PELIGROS DEL POPULISMO: DEFENDER LAS INSTITUCIONES ES DEFENDER LA DEMOCRACIA

Peligros del populismo: Defender las Instituciones es defender nuestra democracia

La terrible obsesión de Donald Trump con el supuesto fraude electoral derivado de las pasadas elecciones estadounidenses ha traspasado las fronteras democráticas.
En primer lugar, bien es sabido que forcejear con los cuerpos y fuerzas de seguridad no es de recibo, de hecho, esto se ha demostrado con las consecuencias que está teniendo este asalto al Capitolio, suspendiendo temporalmente las sesiones de las dos cámaras y teniendo que evacuar a los legisladores.
Sin embargo, sigue siendo inadmisible que, en una gran democracia, se rechace el fin de un mandato sin que ello implique una transición ordenada. Llegados a este punto, no se puede negar la culpa principal del individuo populista-autoritario que alentó estos hechos, hablamos del mismo expresidente electo, Donald Trump. Por el momento, las cifras nos muestran al menos cuatro muertos, cincuenta y dos detenidos y catorce policías heridos durante este lamentable episodio.
En segundo lugar, cabe destacar que inicialmente nos encontramos con el discurso ante la Casa Blanca de Trump denunciando su derrota inaceptable, además de tres tweets de semejante individuo censurados, en mi opinión, bien censurados en esta ocasión por la red social Twitter, ya que incitaba la crispación de los ciudadanos estadounidenses intoxicados por las consecuencias exacerbadas del populismo y mientras se violaba lo estipulado en la política de integridad cívica, entre otras.
Por otro lado, también observamos censuras en las redes sociales Facebook y Snapchat -como principales y poderosos instrumentos comunicativos- muy frecuentadas por el que consideramos protagonista de la primera situación caótica del 2021. Por tanto, este nuevo año viene marcado por un toque de queda en EEUU muy necesario, dados los altercados y la violencia generada. Un toque de queda, que difícilmente se respeta por los manifestantes, los cuales deciden seguir peleando por una falsa victoria Trumpista y altamente populista.

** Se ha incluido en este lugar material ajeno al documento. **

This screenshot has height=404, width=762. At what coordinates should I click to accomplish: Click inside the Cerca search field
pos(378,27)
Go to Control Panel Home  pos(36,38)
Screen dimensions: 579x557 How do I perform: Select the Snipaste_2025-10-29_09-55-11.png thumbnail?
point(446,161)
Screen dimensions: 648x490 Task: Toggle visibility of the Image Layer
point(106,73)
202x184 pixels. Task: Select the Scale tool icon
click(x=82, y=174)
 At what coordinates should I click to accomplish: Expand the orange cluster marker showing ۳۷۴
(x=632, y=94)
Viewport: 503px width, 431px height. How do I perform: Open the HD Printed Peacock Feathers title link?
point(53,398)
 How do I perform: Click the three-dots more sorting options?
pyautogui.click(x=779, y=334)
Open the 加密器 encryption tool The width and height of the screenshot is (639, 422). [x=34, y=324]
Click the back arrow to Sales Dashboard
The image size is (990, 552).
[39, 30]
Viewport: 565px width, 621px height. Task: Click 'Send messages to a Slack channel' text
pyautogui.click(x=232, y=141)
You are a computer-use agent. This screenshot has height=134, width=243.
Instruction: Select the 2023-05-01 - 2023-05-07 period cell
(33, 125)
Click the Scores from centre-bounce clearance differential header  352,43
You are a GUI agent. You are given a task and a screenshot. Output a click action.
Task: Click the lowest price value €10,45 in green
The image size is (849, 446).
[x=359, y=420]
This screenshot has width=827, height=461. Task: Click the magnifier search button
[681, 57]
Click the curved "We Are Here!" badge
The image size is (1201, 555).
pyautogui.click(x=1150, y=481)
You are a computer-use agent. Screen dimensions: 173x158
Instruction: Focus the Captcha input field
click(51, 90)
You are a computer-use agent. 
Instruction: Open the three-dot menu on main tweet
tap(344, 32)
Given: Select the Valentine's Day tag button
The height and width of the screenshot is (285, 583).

Ya que se está “tocando” el tema populista me gustaría plantear cómo afecta esta doctrina al ciudadano. En lugar de entrar en un extenso debate cargado de controversias sobre si el populismo es o no una ideología como tal, prefiero centrarme en las repercusiones que tiene el catalogarlo como “tendencia política” una vez defendidos los intereses no satisfechos del ciudadano, pero haciéndolo de una forma característica, es decir, identificando a una élite que se opone a estas demandas del pueblo. Esto supone un peligro para la democracia representativa, ya que observamos que el populismo también parte de la soberanía popular, significando que la competencia electoral puede verse afectada, produciendo la pérdida de confianza en el presidente electo Joe Biden, consecuencia de la demagogia y de las acciones políticamente incorrectas del republicano en cuestión.
Consecuentemente, agitar las masas y desvirtuar la verdad después de perder unas elecciones no es una vía legítima ni mucho menos democrática de conservar el poder. En política, además de ganar y perder, hay que saber medir los límites, no habiendo justificación alguna para las repercusiones negativas del populismo en dicho país democrático.
Finalmente, creo que es importante apelar a la responsabilidad -respetar siempre los límites- y al apoyo de la democracia de todos los líderes políticos en todos los países del mundo, empezando por el presidente de España, Pedro Sánchez, siendo menos hipócrita en sus tweets y comenzando a poner en práctica la democracia que en teoría defiende. En mi opinión, la repercusión de los hechos en la comunidad internacional ha sido fuerte, pero esto debe servirnos para defender con mucha más fuerza las instituciones y, consecuentemente, nuestra democracia.